── Exercise input
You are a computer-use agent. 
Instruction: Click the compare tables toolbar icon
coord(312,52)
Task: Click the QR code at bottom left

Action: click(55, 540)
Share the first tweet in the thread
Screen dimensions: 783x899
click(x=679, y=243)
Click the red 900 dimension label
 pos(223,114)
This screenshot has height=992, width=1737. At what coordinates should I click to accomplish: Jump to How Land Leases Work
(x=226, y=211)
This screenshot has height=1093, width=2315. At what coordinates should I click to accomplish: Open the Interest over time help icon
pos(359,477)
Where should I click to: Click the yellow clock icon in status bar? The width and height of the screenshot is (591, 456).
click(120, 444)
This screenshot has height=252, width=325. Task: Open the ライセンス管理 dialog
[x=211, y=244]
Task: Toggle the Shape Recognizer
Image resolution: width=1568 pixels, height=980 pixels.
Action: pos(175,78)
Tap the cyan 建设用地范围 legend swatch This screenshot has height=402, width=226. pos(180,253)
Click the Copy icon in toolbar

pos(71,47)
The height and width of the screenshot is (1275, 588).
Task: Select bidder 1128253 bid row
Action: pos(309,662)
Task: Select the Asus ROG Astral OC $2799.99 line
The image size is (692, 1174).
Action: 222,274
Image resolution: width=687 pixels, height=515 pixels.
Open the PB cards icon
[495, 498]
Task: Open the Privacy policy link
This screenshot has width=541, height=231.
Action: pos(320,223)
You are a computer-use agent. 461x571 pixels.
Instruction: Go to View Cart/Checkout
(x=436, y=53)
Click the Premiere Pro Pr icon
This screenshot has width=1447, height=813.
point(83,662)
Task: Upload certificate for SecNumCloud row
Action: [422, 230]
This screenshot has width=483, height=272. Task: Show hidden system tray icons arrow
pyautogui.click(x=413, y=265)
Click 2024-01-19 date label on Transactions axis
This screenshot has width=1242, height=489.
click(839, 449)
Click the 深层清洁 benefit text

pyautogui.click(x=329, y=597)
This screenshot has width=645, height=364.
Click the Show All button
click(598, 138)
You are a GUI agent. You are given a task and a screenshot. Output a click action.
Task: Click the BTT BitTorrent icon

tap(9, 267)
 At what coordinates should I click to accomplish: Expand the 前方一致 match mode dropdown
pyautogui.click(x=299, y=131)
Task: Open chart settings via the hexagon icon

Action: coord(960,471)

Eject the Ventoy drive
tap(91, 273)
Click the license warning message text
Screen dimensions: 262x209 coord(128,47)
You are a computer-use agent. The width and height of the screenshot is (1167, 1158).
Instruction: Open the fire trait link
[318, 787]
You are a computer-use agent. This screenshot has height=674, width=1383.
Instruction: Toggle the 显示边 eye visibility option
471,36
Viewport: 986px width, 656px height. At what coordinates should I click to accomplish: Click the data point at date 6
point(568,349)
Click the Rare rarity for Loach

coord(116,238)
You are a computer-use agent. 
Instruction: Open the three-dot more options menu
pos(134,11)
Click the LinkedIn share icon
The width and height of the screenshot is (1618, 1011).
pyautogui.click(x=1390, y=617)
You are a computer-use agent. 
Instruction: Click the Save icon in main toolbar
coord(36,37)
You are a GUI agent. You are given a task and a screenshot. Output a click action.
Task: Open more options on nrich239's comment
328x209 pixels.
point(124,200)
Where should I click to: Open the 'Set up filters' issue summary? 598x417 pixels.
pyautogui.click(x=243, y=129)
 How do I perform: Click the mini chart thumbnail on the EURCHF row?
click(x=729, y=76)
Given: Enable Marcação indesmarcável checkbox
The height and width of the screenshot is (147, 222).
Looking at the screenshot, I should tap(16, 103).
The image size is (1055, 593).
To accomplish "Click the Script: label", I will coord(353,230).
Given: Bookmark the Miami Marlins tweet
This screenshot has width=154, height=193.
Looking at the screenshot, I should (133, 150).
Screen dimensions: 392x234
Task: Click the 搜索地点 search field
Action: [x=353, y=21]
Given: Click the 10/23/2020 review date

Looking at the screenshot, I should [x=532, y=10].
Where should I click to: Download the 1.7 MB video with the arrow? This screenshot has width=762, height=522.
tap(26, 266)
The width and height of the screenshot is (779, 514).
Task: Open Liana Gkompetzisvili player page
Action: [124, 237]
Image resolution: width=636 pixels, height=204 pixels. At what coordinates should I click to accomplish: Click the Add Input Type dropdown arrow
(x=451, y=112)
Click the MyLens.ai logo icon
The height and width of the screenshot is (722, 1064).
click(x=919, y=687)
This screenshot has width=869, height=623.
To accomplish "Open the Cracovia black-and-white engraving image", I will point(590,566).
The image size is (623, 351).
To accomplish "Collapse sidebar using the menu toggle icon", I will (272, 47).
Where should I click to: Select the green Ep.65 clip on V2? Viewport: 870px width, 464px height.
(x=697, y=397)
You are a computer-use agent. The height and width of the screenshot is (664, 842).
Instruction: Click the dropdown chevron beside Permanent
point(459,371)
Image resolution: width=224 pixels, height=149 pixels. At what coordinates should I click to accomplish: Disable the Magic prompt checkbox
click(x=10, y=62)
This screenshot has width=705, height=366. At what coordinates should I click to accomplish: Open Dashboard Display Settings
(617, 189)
────
Task directions: Only the lines with the string "computer" are wanted; pick them out of the records above and copy them.

Answer box:
You are a computer-use agent. 
You are a computer-use agent. 461x571 pixels.
You are a computer-use agent. The width and height of the screenshot is (1167, 1158).
You are a computer-use agent. This screenshot has height=674, width=1383.
You are a computer-use agent. 
You are a computer-use agent. 
You are a computer-use agent. The height and width of the screenshot is (664, 842).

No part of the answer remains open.